Task input below:
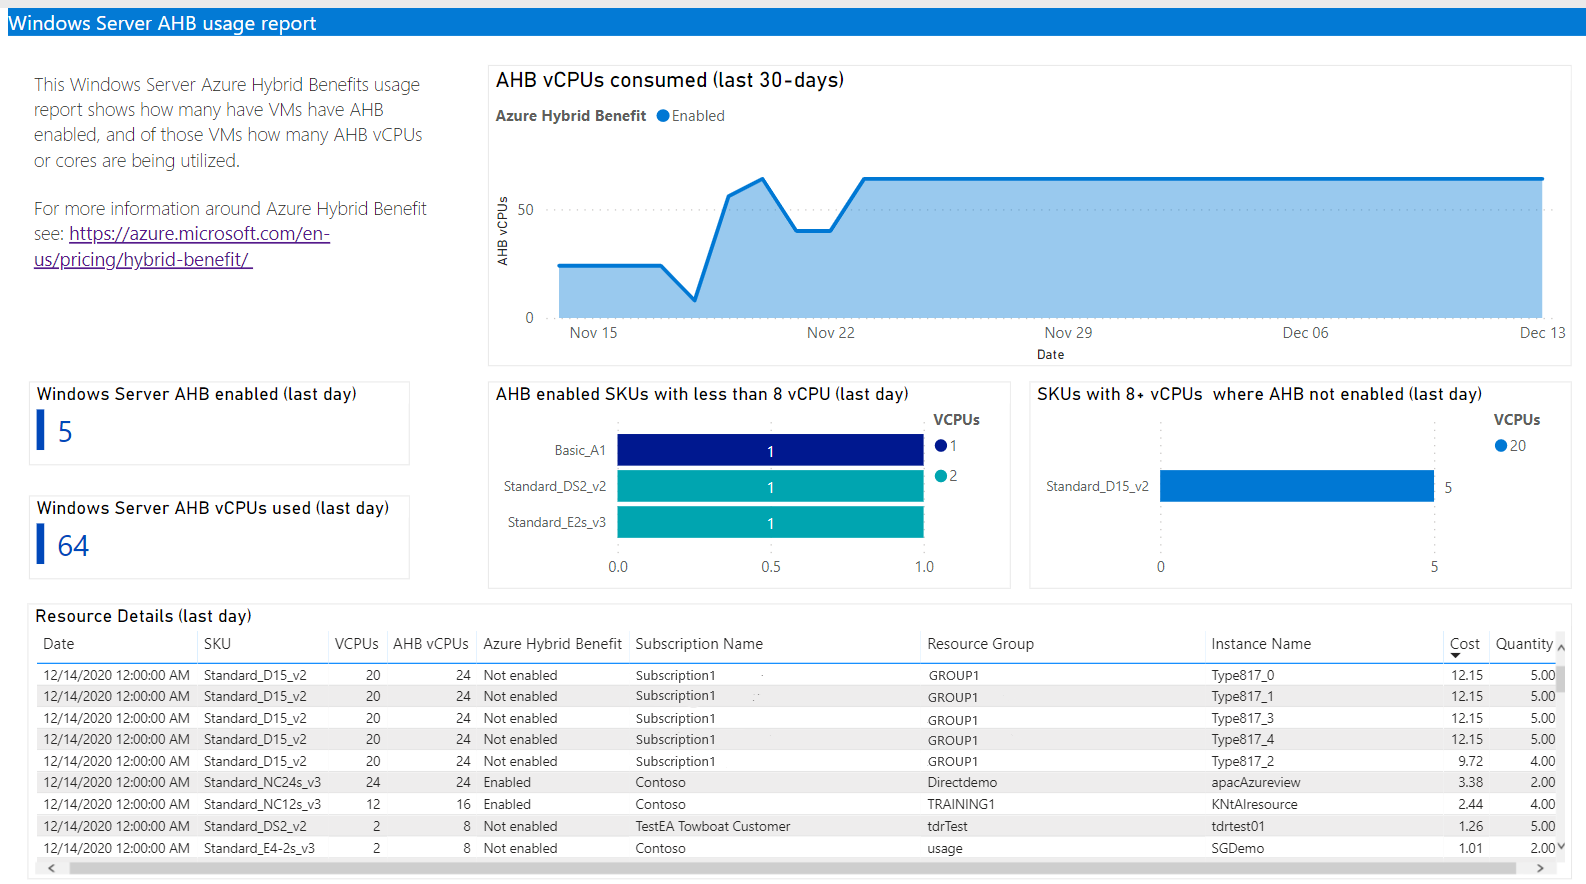
Task: Select the VCPUs 20 legend dot
Action: point(1501,446)
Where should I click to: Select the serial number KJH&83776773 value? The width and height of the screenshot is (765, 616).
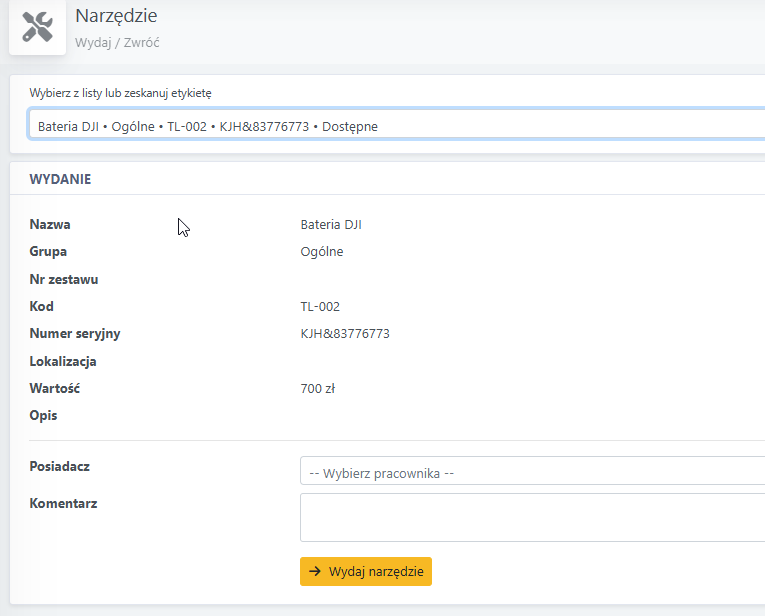pos(345,334)
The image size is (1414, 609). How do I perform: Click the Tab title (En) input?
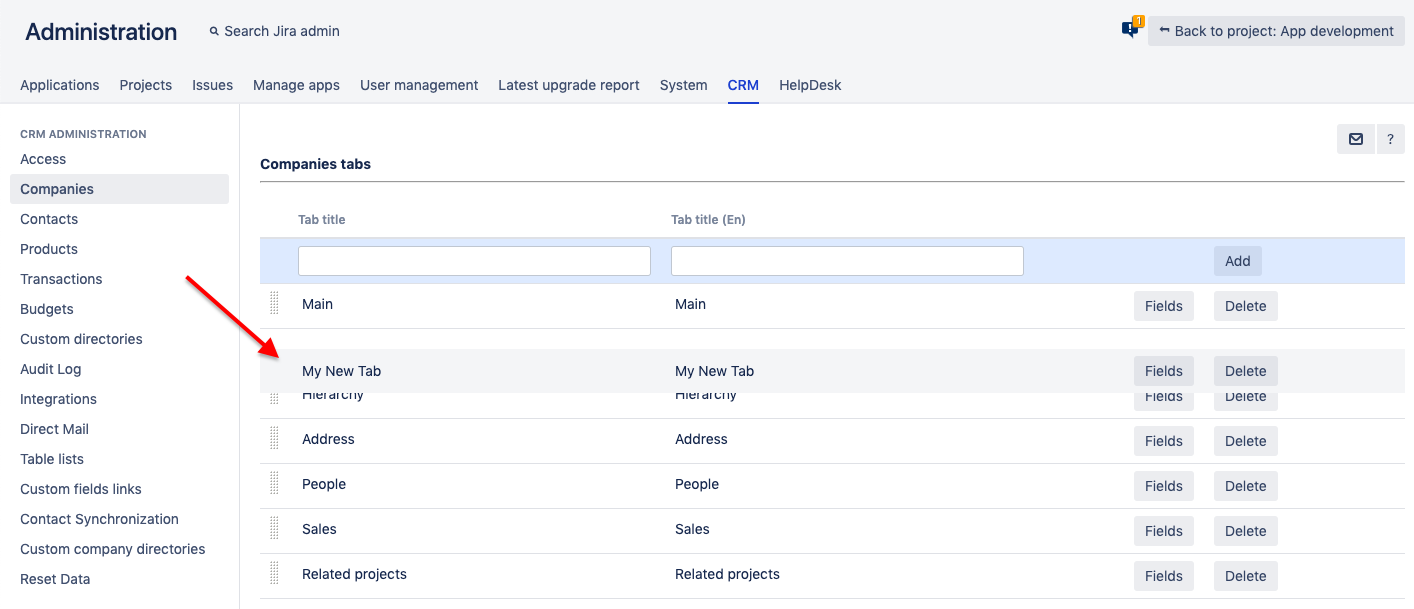click(x=847, y=261)
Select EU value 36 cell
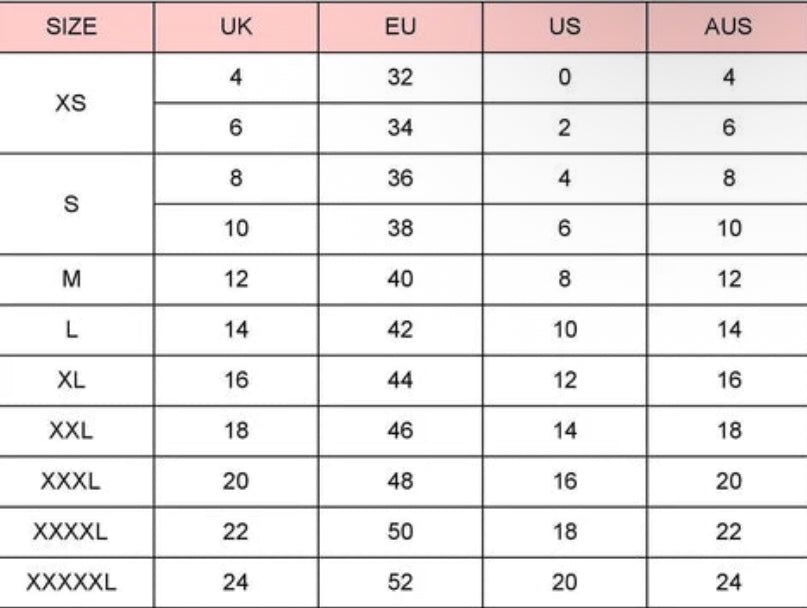Image resolution: width=807 pixels, height=608 pixels. tap(400, 178)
End of Task input.
* **Task to complete**: Take the line containing "Where should I" as the first and the last line of the records as the end. Print every line in that span exactly, leaving out pictures.

* **Result of this task**:
Where should I click to: Select the serial number KJH&83776773 value? The width and height of the screenshot is (765, 616).
pos(345,334)
The image size is (1414, 609). How do I perform: Click the Tab title (En) input?
click(x=847, y=261)
Select EU value 36 cell
Image resolution: width=807 pixels, height=608 pixels. tap(400, 178)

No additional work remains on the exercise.